Supreme Court skeptical of 3-year limit on copyright damages, attorneys say
2024 IPDBRF 0019
By Patrick H.J. Hughes
WESTLAW Intellectual Property Daily Briefing
February 23, 2024
(February 23, 2024) - The U.S. Supreme Court grilled both sides in a copyright battle over whether a musician can collect damages incurred from many years ago, and some intellectual property attorneys say the justices appeared unconvinced that those damages should be limited.
Warner Chappell Music Inc. et al. v. Nealy et al., No. 22-1078, oral argument held, (U.S. Feb. 21, 2024).
Petitioners Warner Chappell Music Inc. and Artist Publishing Group LLC say Section 507(b) of the Copyright Act, 17 U.S.C.A. § 507(b), called the "limitations on actions" provision, precludes relief going back more than three years from when a suit is filed.
"My point is simply that when it comes to retrospective relief, if the act took place more than three years earlier, the implication of the statutory language is you are out of luck," Kannon K. Shanmugam of Paul, Weiss, Rifkind, Wharton & Garrison LLP said on behalf of the music labels during the Feb. 21 oral argument.
J. Wesley Earnhardt of Cravath, Swaine & Moore LLP argued for music producer Sherman Nealy, the respondent who says he is entitled to damages from years ago because the damages provision of the Copyright Act, 17 U.S.C.A. § 504(b), has no such limitation.
David Ervin, an attorney at Crowell & Moring LLP who is not involved in the dispute, said the justices seemed dubious of the petitioners' claim that Section 507(b) has a limiting effect on Section 504(b).
"Justice [Samuel] Alito called it 'halfway textualism' and Justices [Amy Coney] Barrett and [Ketanji Brown] Jackson expressed skepticism regarding such a statutory interpretation approach," he said.
He theorized that the justices could dismiss the case as improvidently granted or could put the dispute on hold while they decide a different case involving the late discovery of copyright damages.
If the justices decide the case on the merits, they probably will not limit retrospective damages to just three years in some cases, Ervin said.

Justices to mend circuit split

Nealy sued the music labels in 2018 for damages that accrued from the infringement of his music while he was serving a lengthy term in prison.
The 11th U.S. Circuit Court of Appeals said Nealy could collect the damages he was seeking.
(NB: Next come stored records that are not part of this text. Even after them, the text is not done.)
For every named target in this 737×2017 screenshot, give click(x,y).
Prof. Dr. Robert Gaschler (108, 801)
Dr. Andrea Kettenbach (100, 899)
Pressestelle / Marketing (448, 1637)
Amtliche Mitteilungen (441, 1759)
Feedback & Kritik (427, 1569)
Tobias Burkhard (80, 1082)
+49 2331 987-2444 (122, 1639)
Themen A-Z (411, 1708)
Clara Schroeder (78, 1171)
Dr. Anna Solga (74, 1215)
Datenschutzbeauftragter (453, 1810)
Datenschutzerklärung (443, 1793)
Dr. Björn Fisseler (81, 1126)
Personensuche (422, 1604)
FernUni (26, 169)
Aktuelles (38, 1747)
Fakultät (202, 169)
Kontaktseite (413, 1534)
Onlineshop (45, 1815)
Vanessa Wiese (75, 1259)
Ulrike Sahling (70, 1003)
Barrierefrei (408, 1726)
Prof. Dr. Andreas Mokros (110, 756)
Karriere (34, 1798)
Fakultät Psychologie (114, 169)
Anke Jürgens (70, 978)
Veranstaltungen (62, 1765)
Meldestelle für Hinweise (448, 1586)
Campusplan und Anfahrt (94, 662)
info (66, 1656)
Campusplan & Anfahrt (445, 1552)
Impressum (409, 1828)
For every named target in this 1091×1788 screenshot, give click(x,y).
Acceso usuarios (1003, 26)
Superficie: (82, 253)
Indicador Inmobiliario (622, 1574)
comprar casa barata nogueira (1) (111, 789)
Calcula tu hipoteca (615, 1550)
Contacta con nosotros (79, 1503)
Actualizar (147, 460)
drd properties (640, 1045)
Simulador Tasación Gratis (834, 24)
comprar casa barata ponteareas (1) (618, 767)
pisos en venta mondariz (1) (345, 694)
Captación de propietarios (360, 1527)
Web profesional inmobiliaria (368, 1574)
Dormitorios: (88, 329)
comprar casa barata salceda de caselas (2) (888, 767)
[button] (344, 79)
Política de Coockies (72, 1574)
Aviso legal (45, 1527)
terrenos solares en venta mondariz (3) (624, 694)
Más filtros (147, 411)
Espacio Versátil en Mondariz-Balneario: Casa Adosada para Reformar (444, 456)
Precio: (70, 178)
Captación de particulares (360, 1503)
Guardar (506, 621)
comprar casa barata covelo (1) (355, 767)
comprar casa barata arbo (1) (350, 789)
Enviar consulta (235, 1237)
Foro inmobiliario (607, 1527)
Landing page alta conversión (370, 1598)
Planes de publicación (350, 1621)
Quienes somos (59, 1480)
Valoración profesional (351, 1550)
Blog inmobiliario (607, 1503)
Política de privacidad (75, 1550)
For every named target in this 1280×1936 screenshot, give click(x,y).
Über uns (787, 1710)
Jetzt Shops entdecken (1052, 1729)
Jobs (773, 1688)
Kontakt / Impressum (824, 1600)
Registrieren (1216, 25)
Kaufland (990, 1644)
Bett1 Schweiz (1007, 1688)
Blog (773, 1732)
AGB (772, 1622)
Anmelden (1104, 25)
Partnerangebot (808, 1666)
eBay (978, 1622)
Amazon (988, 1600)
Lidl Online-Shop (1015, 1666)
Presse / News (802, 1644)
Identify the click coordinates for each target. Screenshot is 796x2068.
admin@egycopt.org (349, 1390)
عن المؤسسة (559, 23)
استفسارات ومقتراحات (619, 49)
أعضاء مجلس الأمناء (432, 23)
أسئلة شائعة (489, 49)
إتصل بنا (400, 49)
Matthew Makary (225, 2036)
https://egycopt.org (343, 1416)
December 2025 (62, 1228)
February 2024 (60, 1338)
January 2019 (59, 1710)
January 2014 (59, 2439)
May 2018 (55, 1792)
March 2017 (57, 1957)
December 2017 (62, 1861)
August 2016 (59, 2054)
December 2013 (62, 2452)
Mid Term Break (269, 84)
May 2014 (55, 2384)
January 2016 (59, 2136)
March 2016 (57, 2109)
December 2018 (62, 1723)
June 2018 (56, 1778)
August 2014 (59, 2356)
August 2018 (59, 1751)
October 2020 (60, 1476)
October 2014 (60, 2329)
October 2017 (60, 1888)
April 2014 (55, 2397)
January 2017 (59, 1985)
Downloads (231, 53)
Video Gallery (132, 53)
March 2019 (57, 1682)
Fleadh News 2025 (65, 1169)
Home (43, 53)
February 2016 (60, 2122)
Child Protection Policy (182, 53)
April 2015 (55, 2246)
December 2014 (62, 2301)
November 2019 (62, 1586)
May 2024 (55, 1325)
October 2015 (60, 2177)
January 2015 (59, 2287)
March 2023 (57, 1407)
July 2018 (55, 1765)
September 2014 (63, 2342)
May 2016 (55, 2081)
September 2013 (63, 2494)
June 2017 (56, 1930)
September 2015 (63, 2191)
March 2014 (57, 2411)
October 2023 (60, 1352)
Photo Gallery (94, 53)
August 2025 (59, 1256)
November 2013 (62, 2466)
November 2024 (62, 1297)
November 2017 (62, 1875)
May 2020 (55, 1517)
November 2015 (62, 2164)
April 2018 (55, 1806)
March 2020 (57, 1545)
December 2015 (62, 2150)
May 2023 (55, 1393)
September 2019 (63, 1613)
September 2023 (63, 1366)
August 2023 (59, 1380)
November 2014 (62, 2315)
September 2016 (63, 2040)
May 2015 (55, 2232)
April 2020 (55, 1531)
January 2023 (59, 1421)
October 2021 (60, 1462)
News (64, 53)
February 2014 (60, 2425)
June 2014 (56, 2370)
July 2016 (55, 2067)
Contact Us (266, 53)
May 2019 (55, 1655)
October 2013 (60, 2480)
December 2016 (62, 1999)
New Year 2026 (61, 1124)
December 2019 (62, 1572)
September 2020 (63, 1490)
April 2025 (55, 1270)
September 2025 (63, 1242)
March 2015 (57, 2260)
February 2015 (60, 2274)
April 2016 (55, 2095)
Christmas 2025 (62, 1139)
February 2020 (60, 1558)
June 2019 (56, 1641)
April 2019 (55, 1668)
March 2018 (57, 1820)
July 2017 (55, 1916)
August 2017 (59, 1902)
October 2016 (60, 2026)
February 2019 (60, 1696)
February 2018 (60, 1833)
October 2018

Nealy v. Warner Chappell Music Inc., 60 F.4th 1325 (11th Cir. 2023).
That decision conflicted with the 2nd U.S. Circuit Court of Appeals' reasoning in Sohm v. Scholastic Inc., 959 F.3d 39 (2d Cir. 2020), that even in cases in which there is a legitimate reason for the late discovery of infringement, relief can be based only on a specific "lookback period."
The 2nd Circuit relied on Petrella v. Metro-Goldwyn-Mayer Inc., 572 U.S. 663 (2014), in which the Supreme Court said that "infringement is actionable within three years, and only three years, of its occurrence."
The 11th Circuit, however, relied on the 9th U.S. Circuit Court of Appeals' decision in Starz Entertainment LLC v. MGM Domestic Television Distribution LLC, 39 F.4th 1236 (9th Cir. 2022), which said damages can be calculated based on late discoveries.
Barry Werbin, an attorney at Herrick Feinstein LLP who also is not involved in the case, said "There is an urgent need to establish a single, consistent standard among the circuits on this critical copyright damages issue."
He said the need for clarity in the courts and a concern over too much leniency for infringers will guide the Supreme Court's decision.
"Defendants within the jurisdictions of courts following the 2nd Circuit's position can arguably infringe with impunity, knowing that upon discovery of their actions their liability would be limited to only a three-year lookback for damages," Werbin said.
Attorney Ivy Estoesta of Sterne, Kessler, Goldstein & Fox PLLC, also not involved in the case, offered her observations.
"Many hope that whatever the Supreme Court decides, its ruling will clarify the issue and resolve the circuit split," she said. "Until then, copyright owners hoping to recover damages that occurred more than three years before the timely filing of a suit … will likely continue forum shopping, favoring bringing suit in the 9th or 11th Circuit over the 2nd Circuit."